Passage provided:
- - - -

One autumn evening in the early 1970s, my dad and I ended up in the chess shop owned by Nicholas Rossolimo, a Russian émigré who had been the champion of France in 1948 and had gone on in the 1950s to compete successfully in the United States. Rossolimo was a grandmaster-an exalted ranking in chess that is exceeded only by the title of world champion. There were just ninety grandmasters in 1970, one-third of whom lived in the Soviet Union. Being a grandmaster in America was rare enough, but even within this exclusive club Rossolimo had the special distinction of being immortalized in the chess literature for the "Rossolimo Variation," a particular sequence of moves characterized by an early light-squared bishop sortie by White.
Very few grandmasters are able to earn a living on the tournament circuit, though, and by 1970, when Rossolimo turned sixty, his championship days were long behind him. He drove a yellow cab, gave the occasional chess lesson, and babysat the woodpushers in his small chess salon. Rossolimo was also an old-school romantic whose pursuit of beauty at the chessboard sometimes blinded him to the impending brutality of his opponent's provocations. He was like the dreamy architecture student who sprains his ankle in a huge pothole in the sidewalk because his gaze is fixed on the gargoyles and cornices above.
On the evening of our visit, my father and I were greeted by the smell of garlic. Rossolimo was steaming a large pot of mussels on a hot plate balanced atop a wooden chessboard. My father and I stepped over a broken bottle in the entranceway and took our places at another board. Rossolimo was happy to see us-we were the only people there. He motioned to our board with an expansive gesture and urged us to play. My father declined, explaining that I was too good. Rossolimo laughed.
We watched him uncork a bottle of white, pour three glasses, and place one in front of each of us. I was fourteen or fifteen, and no one had ever offered me this much wine before. Had he failed to notice, I wondered, that I was conspicuously underage? Perhaps serving liquor to minors was a European custom. My father, who avoided alcohol because it aggravated his stomach ulcers, pretended to drink. Rossolimo gulped down half of his glass. I raised mine, clinked it against my father's, and sampled it cautiously. I announced that the wine was great. My father looked uneasy, but I knew he wouldn't spoil our bonding moment with the grandmaster by objecting to my drinking.

- - - -

Material supplied:
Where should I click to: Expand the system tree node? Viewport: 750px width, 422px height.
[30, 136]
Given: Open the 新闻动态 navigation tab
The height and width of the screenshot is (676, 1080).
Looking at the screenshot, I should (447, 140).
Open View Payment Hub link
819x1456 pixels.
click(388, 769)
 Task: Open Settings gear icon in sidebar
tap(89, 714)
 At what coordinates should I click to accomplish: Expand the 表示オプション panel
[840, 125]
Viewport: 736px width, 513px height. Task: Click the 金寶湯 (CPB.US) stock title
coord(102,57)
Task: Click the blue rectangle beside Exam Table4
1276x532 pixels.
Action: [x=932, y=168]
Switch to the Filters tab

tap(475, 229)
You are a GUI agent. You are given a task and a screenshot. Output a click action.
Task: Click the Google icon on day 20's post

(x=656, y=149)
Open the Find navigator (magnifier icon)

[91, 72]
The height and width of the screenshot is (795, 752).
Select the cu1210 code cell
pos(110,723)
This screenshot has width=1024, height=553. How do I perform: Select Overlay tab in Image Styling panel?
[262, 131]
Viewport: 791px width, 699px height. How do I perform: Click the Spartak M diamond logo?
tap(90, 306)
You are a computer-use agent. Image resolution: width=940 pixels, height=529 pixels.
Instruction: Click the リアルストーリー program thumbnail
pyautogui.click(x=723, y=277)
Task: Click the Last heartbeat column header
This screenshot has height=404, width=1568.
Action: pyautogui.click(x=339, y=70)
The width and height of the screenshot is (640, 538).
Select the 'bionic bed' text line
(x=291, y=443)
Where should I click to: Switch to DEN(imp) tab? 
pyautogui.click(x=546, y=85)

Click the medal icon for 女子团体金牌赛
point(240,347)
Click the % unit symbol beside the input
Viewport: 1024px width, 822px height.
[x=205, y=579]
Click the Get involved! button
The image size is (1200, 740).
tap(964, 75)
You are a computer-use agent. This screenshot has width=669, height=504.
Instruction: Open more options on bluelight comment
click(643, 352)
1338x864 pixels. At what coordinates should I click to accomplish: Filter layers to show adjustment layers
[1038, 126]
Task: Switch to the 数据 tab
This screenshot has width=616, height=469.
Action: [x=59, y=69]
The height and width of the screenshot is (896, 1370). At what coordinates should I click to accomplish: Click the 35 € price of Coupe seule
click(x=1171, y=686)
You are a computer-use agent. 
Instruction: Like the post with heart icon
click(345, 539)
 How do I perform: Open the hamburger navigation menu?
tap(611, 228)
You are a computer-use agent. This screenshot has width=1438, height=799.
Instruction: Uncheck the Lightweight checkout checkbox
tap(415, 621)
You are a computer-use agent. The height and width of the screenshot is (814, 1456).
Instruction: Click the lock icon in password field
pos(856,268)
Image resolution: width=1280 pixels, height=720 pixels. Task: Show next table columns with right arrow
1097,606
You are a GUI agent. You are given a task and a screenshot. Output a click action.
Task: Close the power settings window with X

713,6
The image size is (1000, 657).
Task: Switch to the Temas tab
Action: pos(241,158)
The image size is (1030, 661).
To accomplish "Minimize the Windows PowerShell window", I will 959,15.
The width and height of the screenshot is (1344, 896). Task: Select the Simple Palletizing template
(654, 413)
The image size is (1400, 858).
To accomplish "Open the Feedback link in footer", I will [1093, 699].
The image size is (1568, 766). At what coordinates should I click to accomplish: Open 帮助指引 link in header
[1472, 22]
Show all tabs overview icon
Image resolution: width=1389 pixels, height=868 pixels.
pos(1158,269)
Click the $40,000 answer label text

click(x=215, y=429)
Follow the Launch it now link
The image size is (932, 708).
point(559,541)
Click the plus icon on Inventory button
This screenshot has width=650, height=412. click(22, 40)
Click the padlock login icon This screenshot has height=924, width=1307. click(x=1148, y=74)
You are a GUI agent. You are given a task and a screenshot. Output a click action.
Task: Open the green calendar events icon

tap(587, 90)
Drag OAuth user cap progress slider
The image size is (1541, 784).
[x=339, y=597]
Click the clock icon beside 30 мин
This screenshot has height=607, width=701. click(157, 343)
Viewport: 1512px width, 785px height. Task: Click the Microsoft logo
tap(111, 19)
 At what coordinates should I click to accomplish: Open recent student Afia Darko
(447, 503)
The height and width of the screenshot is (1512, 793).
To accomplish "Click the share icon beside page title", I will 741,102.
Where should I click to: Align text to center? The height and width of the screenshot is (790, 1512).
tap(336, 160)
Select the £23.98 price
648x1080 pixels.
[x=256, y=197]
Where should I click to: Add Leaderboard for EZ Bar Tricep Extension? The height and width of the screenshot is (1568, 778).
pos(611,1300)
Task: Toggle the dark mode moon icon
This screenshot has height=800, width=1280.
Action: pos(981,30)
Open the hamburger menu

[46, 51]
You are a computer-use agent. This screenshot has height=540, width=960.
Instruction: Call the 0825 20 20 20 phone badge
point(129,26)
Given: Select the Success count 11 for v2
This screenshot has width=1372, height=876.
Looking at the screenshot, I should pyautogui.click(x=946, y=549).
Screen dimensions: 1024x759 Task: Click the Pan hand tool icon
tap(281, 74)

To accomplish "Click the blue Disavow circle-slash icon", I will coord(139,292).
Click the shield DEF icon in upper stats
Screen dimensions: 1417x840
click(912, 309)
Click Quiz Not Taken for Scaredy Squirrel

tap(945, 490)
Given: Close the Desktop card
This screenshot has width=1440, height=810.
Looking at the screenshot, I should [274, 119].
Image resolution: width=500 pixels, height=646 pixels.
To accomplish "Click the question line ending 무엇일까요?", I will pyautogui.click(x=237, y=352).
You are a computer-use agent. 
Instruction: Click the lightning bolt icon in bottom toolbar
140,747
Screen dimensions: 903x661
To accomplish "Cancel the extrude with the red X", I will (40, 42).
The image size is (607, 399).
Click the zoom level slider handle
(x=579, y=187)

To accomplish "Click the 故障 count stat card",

- - - -

Exercise details:
Rewrite the chess shop passage, starting with "One autumn evening" and going on through "sortie by White.", with "autumn" changed to "winter".

Expected answer:
One winter evening in the early 1970s, my dad and I ended up in the chess shop owned by Nicholas Rossolimo, a Russian émigré who had been the champion of France in 1948 and had gone on in the 1950s to compete successfully in the United States. Rossolimo was a grandmaster-an exalted ranking in chess that is exceeded only by the title of world champion. There were just ninety grandmasters in 1970, one-third of whom lived in the Soviet Union. Being a grandmaster in America was rare enough, but even within this exclusive club Rossolimo had the special distinction of being immortalized in the chess literature for the "Rossolimo Variation," a particular sequence of moves characterized by an early light-squared bishop sortie by White.